Hello     I was wondering if their is a penality for early withdrawl on my 401 k to pay a irs tax levy ?Thank You 

The penalty (but not the tax) is waived if the IRS levies your IRA.

I have a small percentage of my 401K account as after tax. I made a 2nd withdrawel to satisfy my RMD for 2015 and was shocked to see it was all withdrawn from my after tax account, over $25,000?! I’m afraid that they’ve made a mistake but i’ve not been able to persuade my Plan Administrator that they made a mistake; I’m told all is well and I’ve met my RMD? But this means I haven’t taken the RMD amount out of the pre-tax account, so the 1099 should show that amount as non-taxable or they will incorrectly show it as taxable.Do I have a problem here?

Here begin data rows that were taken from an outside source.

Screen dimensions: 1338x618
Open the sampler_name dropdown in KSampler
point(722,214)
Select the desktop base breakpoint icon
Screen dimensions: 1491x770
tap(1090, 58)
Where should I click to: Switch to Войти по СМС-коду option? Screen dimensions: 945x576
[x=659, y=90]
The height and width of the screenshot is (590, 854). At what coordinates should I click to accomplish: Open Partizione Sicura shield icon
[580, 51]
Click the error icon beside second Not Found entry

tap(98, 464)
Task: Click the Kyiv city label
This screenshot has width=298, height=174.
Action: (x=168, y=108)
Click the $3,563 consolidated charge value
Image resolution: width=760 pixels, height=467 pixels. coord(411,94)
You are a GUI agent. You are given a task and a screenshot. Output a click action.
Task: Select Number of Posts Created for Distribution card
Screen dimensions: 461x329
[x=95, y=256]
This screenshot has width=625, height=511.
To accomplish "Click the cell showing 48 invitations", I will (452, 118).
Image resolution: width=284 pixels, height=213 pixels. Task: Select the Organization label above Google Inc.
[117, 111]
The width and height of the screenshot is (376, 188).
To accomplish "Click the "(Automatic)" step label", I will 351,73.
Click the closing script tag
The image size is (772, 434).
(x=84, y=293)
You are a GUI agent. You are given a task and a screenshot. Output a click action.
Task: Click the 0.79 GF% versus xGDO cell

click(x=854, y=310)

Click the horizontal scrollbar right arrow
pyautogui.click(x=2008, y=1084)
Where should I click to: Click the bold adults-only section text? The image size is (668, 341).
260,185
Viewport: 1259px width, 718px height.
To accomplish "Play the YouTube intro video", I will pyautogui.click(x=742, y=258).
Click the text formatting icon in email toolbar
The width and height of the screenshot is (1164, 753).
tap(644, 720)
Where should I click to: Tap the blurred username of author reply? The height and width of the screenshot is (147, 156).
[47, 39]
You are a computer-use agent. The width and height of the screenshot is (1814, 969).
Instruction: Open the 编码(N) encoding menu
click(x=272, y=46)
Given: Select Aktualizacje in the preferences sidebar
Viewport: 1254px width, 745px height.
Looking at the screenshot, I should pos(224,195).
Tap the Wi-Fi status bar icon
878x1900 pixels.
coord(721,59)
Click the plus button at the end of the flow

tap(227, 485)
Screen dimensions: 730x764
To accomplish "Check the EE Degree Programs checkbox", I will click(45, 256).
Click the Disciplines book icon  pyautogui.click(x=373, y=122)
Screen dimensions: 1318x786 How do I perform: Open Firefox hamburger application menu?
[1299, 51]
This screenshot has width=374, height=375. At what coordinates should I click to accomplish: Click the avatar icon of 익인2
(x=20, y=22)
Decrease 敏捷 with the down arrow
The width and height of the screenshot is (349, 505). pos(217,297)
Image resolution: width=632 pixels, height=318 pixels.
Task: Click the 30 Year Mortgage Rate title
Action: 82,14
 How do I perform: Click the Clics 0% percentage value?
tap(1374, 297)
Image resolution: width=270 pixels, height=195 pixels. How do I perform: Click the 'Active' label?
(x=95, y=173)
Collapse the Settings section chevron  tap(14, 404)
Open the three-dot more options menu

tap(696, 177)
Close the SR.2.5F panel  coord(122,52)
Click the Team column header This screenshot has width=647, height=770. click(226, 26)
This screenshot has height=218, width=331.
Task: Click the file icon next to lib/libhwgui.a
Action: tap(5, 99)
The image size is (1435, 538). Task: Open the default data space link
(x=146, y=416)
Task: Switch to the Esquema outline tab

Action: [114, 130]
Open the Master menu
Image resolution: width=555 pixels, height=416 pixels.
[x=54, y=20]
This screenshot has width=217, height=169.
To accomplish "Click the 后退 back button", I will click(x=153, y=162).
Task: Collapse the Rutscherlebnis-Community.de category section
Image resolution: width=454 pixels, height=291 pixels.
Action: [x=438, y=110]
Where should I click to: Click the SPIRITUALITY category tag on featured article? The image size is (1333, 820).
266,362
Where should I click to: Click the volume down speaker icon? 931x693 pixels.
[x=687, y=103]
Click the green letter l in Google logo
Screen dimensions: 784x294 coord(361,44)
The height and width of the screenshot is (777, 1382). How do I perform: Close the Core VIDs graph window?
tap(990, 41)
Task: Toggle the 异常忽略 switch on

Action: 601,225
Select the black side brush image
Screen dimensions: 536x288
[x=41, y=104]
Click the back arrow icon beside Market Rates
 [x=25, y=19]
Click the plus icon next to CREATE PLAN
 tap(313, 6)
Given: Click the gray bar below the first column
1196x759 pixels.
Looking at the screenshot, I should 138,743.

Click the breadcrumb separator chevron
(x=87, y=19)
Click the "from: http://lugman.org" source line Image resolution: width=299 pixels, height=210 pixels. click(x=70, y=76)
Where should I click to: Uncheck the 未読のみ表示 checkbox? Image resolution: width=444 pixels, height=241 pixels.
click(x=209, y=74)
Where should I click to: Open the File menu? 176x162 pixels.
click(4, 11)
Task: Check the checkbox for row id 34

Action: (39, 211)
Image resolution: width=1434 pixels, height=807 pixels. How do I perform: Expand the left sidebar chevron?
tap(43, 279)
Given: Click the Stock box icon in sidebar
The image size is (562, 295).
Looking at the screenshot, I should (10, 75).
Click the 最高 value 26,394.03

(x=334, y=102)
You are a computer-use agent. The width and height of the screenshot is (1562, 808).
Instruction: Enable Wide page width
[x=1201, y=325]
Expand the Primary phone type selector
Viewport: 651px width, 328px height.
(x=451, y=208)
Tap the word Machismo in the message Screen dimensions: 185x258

If the plan provisions provided that your after tax balance was distributed first (because it was contained in an after tax sub account which can be distributed separately), the distribution would still satisfy your RMD, but there would be nothing in Box 2a since the entire distribution was of post tax money. Both pre tax and after tax amounts will satisfy your RMD.  In other words, if your after tax balance in the plan was reduced, then the amount is not taxable and not shown in Box 2a of the 1099R. It is not clear what you meant by a “2nd withdrawal”. If 2015 is an RMD year for you, the first withdrawal is applied to the RMD, and the 2nd one only applies to the RMD to the extent that the first withdrawal fell short of the RMD amount. Not sure if this addresses your question.